While I do like what Vancouver offers, I know that driving pleasure is not one of these offers. All that the viaducts and Lions Gate Bridge offer is a shortcut to gridlock. If I have to go downtown, I take transit. No bumper to bumper traffic and no circling the block, or four blocks if you take one-way streets into account. If I need to get to the other side of downtown I use my maps to avoid downtown. I might be able to get to my destination faster cutting through downtown but I arrive so stressed out that the trip is nothing but a bad experience. Transit is the best way to go downtown. To go crosstown we need bypass roads which avoid downtown. We need better and faster ways of getting around the downtown area.
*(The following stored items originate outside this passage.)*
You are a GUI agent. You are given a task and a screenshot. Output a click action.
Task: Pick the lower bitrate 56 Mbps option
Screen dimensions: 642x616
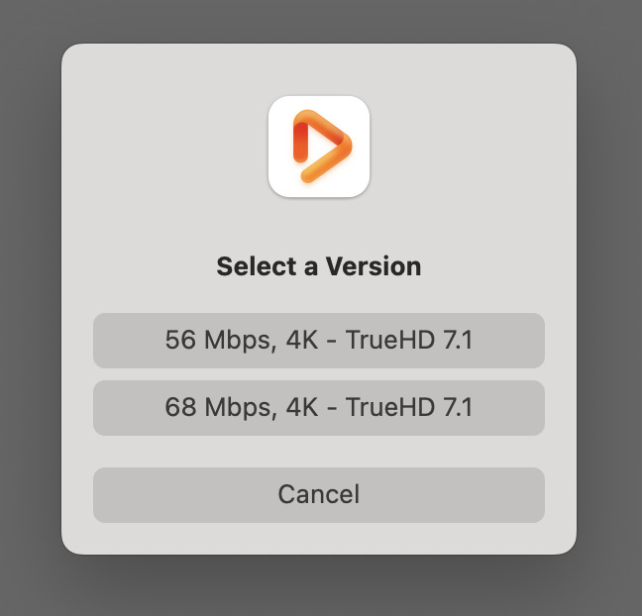point(319,341)
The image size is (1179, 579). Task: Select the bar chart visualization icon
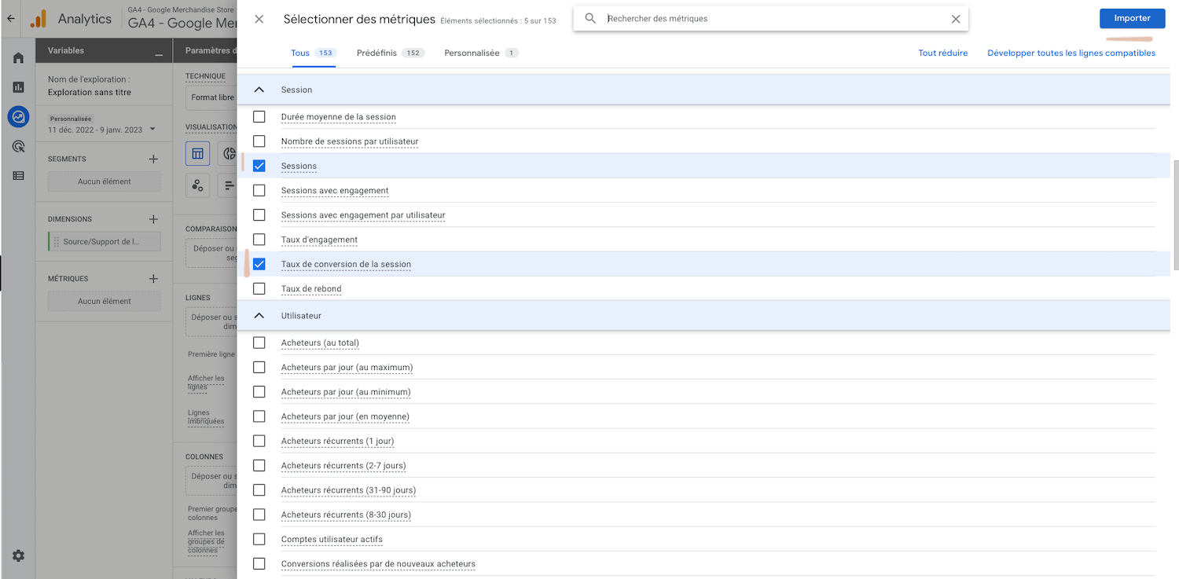pyautogui.click(x=229, y=185)
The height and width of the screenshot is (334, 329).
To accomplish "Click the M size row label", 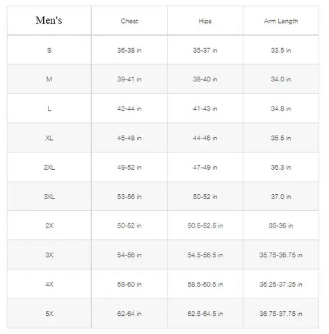I will pos(49,79).
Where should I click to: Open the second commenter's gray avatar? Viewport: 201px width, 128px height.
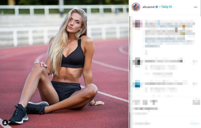(137, 62)
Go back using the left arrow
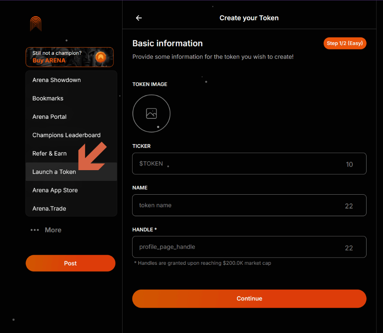 coord(139,18)
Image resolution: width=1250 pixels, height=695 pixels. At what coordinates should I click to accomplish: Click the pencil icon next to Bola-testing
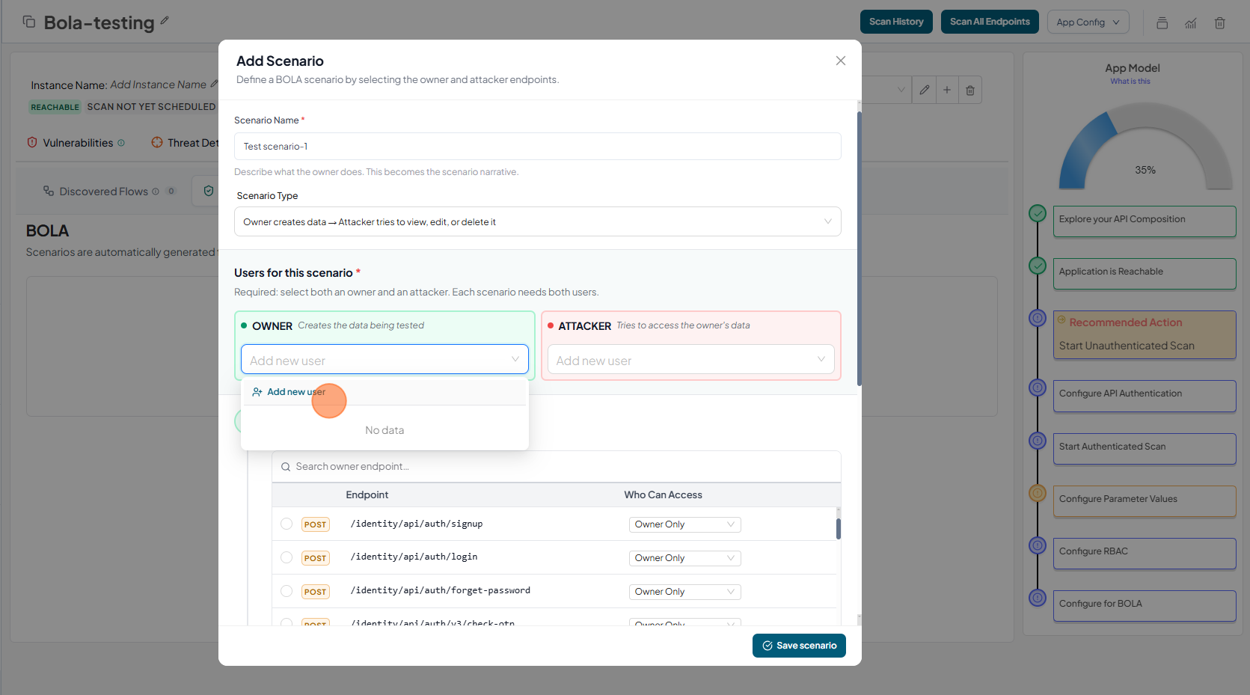point(165,21)
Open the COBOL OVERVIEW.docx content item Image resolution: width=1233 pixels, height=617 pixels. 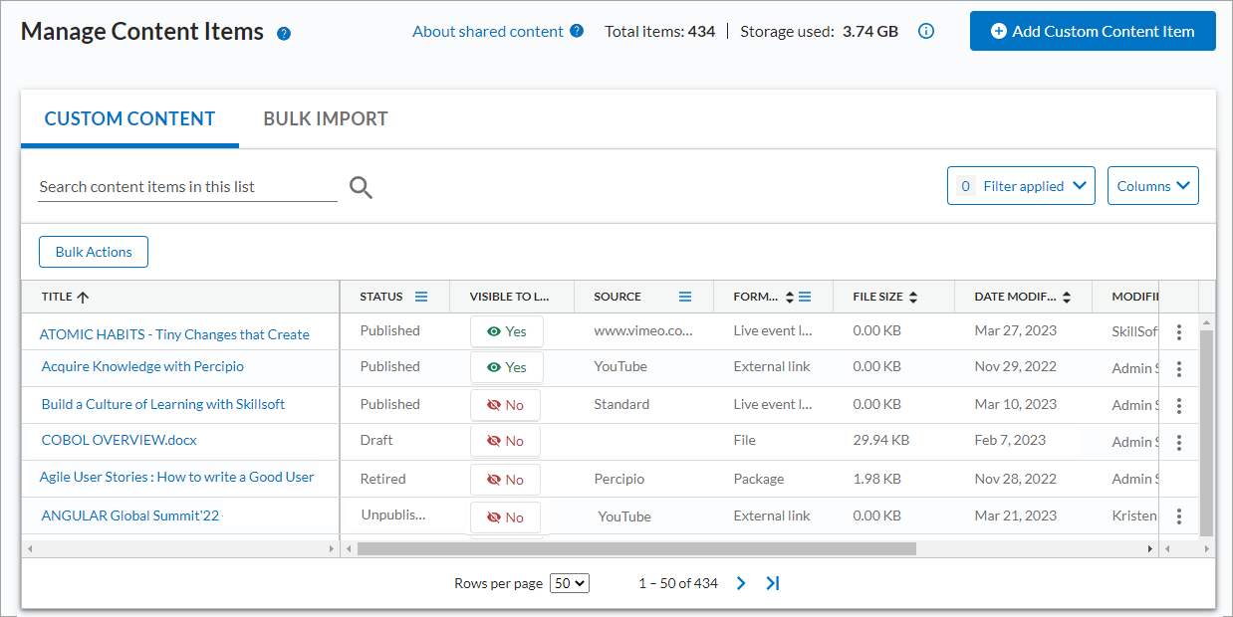coord(119,440)
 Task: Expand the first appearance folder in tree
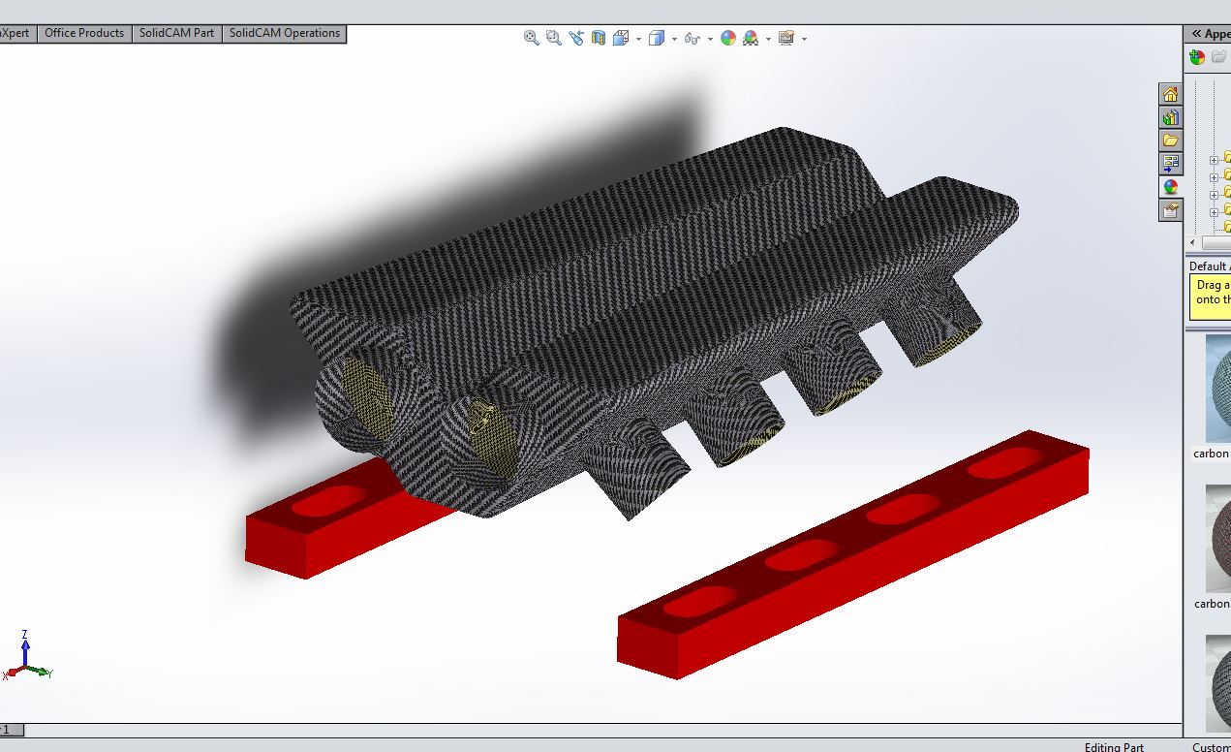pos(1214,160)
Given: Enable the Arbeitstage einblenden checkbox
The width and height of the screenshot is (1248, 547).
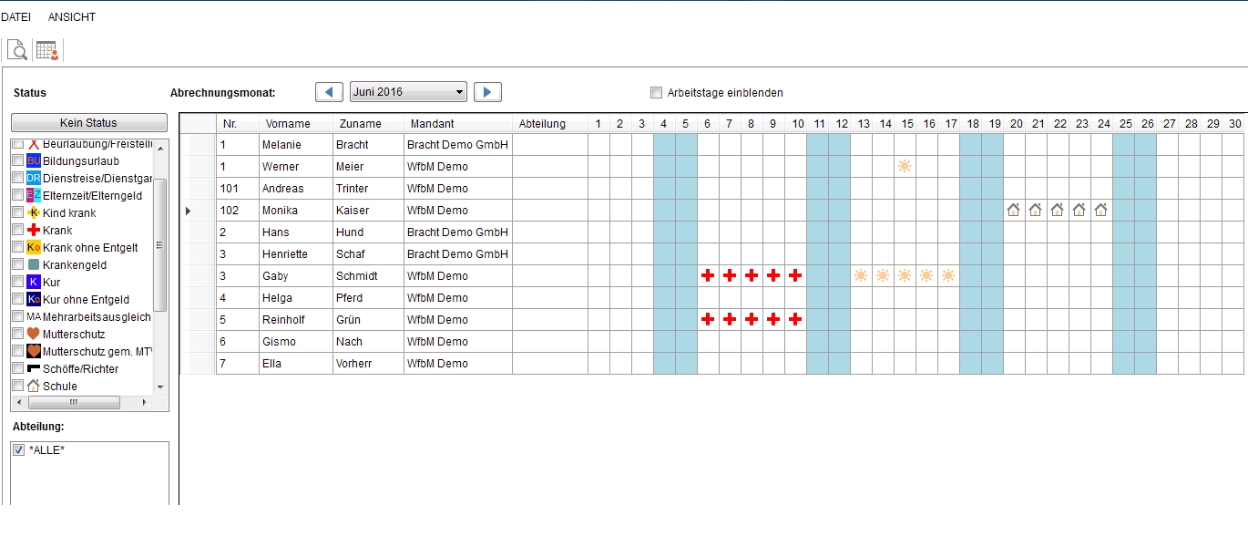Looking at the screenshot, I should pyautogui.click(x=656, y=93).
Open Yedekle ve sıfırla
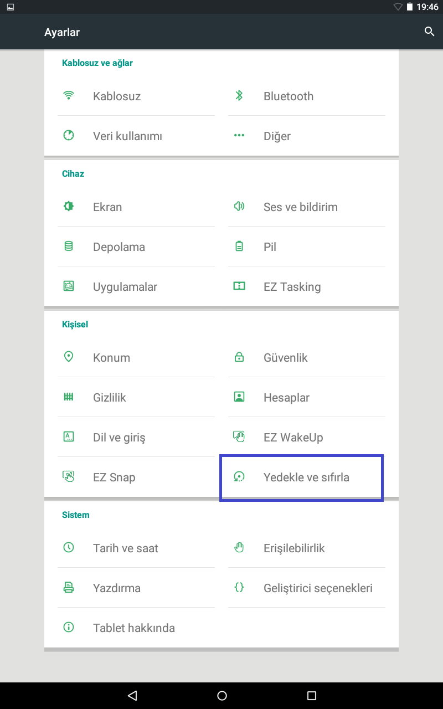443x709 pixels. (x=306, y=477)

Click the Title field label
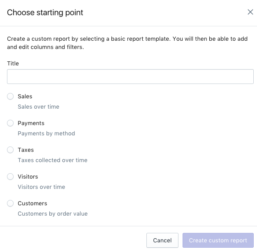click(x=13, y=63)
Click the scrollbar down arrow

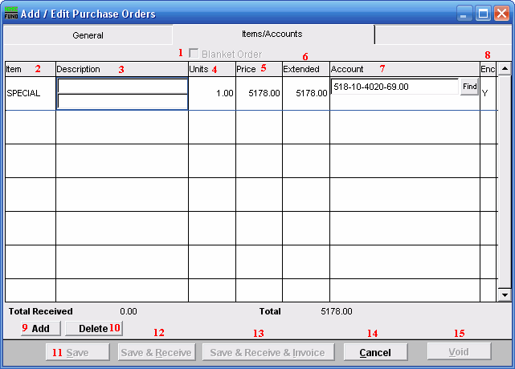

We don't need more cars in the downtown area and I think that Vancouver should be looking at ways to limit private automobile travel in the downtown area.

I thoroughly endorse the

I thoroughly endorse the idea of removing the viaducts. I have been a resident of Strathcona for 5 years and most recently living on Prior St. Frankly, the current configuration is dangerous to residents on my street. Despite a posted speed limit, most vehicles routinely exceed that limit. I have had several close calls with speeding vehicles almost wiping out my dog and I on visiting Strathcona Park. Currently the park is underutilized simply because people are afraid of the traffic. Give us back our neighbourhood and remove the blight of the viaduct.

viaducts

They are here...they are useful...do not create more mayhem by taking them out.

Keep the Viaducts

You seem to forget that our city neighbours on West and North Vancouver and that a substantial part of the population of Vancouver lives and circulates on a daily basis in all three. Surprize: the world does not end at the edges of Yaletown! Thousands of people have to accomplish the trajectory of (for instance) East Vancouver to West Vancouver. Some smart person in a previous era of Vancouver planning installed the viaducts as a way to achieve that transit in a timely fashion in conjunction with the timed lights along Dunsmuir. If you want to do something progressive and far sighted, don't waste the money and energy to tear something down that's working. Keep it and make it better. Reconsider what types of transportation you want to have use the viaducts - buses, self-propelled vehicles, limited motorized vehicles etc. (Bicycle routes through residential neighbourhoods DO NOT work from the point of view of the residents, their children, pets, and wildlife trying to stay alive and in one piece. Speaking as someone whose quality of life has diminished living on one) As a life long Vancouverite I am overwhelmed on a daily basis at the explointation of this city by oportunististic developers and real estate investors. So no I don't get that warm fuzzy feeling when people talk about how much development could take place if we just took out those conduits that have the potential to continue affording access to people who need to get to or through downtown with their children, dogs, groceries, disabled or sick relatives or friends (ie when transit fails to serve). As long as public transit remains as unweildy, slow inaccessible, eclusive and expensive as it is, I will continue to need to drive those viaducts. And no, the second narrows is not an option at an additional 14 Kilometres per trip

viaduct

Leave the viaducts alone. We do not have unlimited money to enter into any new mega projects, and we can not put up with any more road work and dislocation in this city; we are tired of it. I might add getting rid of the viaducts is a plain stupid idea.

Viaduct removal

On the surface this seems to me to be a purely developer inspired scheme. The removal at my expense as taxpayer will increase the land owners property values located adjacent to the viaduct. Does Geoff envision any benefit for the city in it's quest to provide social housing derived from the said development? If so, what are they? If not, why not and if not what conclusions will progressives draw regarding this Meggs initiatve? Perhaps Mr. Fletcher can talk to Geoff re: specifics in terms of benefits for the homeless presenty sheltered by the viaduct arising from the initiative.